Paul Tetteh Asare; Anna Greppi; Alessia Pennacchia; Katharina Brenig; Annelies Geirnaert; Clarissa Schwab; Roger Stephan; Christophe Lacroix

doi:10.3389/fmicb.2021.780092

In vitro Modeling of Chicken Cecal Microbiota Ecology and Metabolism Using the PolyFermS Platform

Front Microbiol. 2021 Dec 20:12:780092. doi: 10.3389/fmicb.2021.780092. eCollection 2021.

Authors

Paul Tetteh Asare¹, Anna Greppi¹, Alessia Pennacchia¹, Katharina Brenig¹, Annelies Geirnaert¹, Clarissa Schwab¹, Roger Stephan², Christophe Lacroix¹

Affiliations

¹ Laboratory of Food Biotechnology, Department of Health Sciences and Technology, Institute of Food, Nutrition and Health, ETH Zürich, Zurich, Switzerland.
² Institute for Food Hygiene and Safety, University of Zurich, Zurich, Switzerland.

Abstract

Continuous in vitro fermentation models provide a useful tool for a fast, reproducible, and direct assessment of treatment-related changes in microbiota metabolism and composition independent of the host.

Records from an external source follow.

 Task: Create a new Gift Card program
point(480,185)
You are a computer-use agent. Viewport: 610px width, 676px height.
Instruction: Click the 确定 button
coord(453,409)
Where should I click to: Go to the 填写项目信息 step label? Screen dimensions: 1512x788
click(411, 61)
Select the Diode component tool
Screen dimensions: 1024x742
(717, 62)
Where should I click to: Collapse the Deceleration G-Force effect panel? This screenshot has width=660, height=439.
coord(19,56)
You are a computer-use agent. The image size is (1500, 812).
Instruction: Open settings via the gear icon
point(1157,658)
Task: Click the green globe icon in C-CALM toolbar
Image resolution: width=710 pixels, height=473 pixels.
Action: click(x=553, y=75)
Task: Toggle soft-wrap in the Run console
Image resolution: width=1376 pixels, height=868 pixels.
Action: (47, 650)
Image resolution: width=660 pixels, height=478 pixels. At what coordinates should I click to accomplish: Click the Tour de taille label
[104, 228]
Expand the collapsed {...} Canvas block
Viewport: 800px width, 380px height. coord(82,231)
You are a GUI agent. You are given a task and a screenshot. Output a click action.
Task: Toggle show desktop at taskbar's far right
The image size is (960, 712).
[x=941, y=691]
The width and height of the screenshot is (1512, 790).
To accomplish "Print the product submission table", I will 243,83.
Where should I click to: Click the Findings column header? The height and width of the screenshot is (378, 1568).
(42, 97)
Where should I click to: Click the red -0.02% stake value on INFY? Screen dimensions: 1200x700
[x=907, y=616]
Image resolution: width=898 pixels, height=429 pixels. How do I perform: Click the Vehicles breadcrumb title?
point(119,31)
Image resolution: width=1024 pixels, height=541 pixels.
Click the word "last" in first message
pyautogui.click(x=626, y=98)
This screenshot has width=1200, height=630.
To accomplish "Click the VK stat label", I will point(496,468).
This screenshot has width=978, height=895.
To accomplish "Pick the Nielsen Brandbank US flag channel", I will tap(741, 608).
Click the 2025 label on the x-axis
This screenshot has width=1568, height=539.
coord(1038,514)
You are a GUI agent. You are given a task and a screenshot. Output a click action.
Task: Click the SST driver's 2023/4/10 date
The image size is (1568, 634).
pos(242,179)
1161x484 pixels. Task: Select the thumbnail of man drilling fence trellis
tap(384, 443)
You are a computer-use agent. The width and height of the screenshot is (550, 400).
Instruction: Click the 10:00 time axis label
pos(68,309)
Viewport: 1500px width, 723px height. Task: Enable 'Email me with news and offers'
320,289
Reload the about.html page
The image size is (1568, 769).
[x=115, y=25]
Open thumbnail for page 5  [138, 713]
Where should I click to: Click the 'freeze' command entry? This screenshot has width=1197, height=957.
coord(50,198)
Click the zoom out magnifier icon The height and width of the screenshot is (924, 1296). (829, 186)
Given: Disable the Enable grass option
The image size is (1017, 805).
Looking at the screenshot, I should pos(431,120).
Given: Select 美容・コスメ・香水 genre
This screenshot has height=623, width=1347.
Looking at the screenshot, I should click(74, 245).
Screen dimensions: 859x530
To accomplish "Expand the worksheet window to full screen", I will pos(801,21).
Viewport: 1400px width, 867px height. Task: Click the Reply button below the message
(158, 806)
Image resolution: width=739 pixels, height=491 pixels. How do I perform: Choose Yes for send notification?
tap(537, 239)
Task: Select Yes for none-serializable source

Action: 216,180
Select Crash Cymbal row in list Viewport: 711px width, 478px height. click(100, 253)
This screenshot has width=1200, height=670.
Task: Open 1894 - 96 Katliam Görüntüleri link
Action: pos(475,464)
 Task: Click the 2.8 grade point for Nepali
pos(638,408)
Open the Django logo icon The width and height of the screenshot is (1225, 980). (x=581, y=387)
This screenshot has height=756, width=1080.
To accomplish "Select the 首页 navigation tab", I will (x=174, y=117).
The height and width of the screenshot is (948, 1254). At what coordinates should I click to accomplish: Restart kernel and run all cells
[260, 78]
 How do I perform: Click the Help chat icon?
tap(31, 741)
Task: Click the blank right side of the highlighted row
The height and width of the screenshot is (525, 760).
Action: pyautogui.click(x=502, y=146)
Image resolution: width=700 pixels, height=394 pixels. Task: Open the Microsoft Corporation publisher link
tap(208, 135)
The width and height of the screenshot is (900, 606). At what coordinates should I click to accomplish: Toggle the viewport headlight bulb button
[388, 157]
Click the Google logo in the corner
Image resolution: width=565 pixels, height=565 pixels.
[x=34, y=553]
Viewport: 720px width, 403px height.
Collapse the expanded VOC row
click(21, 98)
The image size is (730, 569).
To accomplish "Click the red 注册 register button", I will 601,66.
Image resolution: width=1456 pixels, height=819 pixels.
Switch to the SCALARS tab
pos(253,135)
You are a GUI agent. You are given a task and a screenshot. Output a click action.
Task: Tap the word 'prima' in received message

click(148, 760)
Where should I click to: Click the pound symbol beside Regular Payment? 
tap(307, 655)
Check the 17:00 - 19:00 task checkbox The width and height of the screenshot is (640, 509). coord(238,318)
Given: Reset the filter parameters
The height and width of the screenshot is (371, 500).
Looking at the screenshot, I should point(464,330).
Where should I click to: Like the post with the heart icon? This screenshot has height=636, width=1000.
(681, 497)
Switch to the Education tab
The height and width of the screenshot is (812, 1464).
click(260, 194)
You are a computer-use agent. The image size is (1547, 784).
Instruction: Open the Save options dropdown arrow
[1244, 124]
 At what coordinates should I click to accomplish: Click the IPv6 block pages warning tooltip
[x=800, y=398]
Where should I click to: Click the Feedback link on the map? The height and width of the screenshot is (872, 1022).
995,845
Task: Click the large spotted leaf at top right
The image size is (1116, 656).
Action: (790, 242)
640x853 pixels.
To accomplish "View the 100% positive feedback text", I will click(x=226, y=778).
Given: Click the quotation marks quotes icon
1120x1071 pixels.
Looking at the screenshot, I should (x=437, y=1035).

In this study, we used the PolyFermS model to mimic the conditions of the chicken cecum and evaluated three nutritive media for in vitro modeling of the chicken cecal microbiota ecology and metabolism. We observed that our model inoculated with immobilized cecal microbiota and fed with a modified Viande Levure medium (mVL-3) reached a high bacterial cell density of up to approximately 10.5 log cells per mL and stable microbiota composition, akin to the host, during 82 days of continuous operation. Relevant bacterial functional groups containing primary fibrolytic (Bacteroides, Bifidobacteriaceae, Ruminococcaceae), glycolytic (Enterococcus), mucolytic (Bacteroides), proteolytic (Bacteroides), and secondary acetate-utilizing butyrate-producing and propionate-producing (Lachnospiraceae) taxa were preserved in vitro. Besides, conserved metabolic and functional Kyoto Encyclopedia of Genes and Genomes pathways were observed between in vitro microbiota and cecal inoculum microbiota as predicted by functional metagenomics analysis. Furthermore, we demonstrated that the continuous inoculation provided by the inoculum reactor generated reproducible metabolic profiles in second-stage reactors comparable to the chicken cecum, allowing for the simultaneous investigation and direct comparison of different treatments with a control. In conclusion, we showed that PolyFermS is a suitable model for mimicking chicken cecal microbiota fermentation allowing ethical and ex vivo screening of environmental factors, such as dietary additives, on chicken cecal fermentation. We report here for the first time a fermentation medium (mVL-3) that closely mimics the substrate conditions in the chicken cecum and supports the growth and metabolic activity of the cecal bacterial akin to the host. Our PolyFermS chicken cecum model is a useful tool to study microbiota functionality and structure ex vivo.

Keywords: PolyFermS; broiler; cecum; in vitro model; microbiota.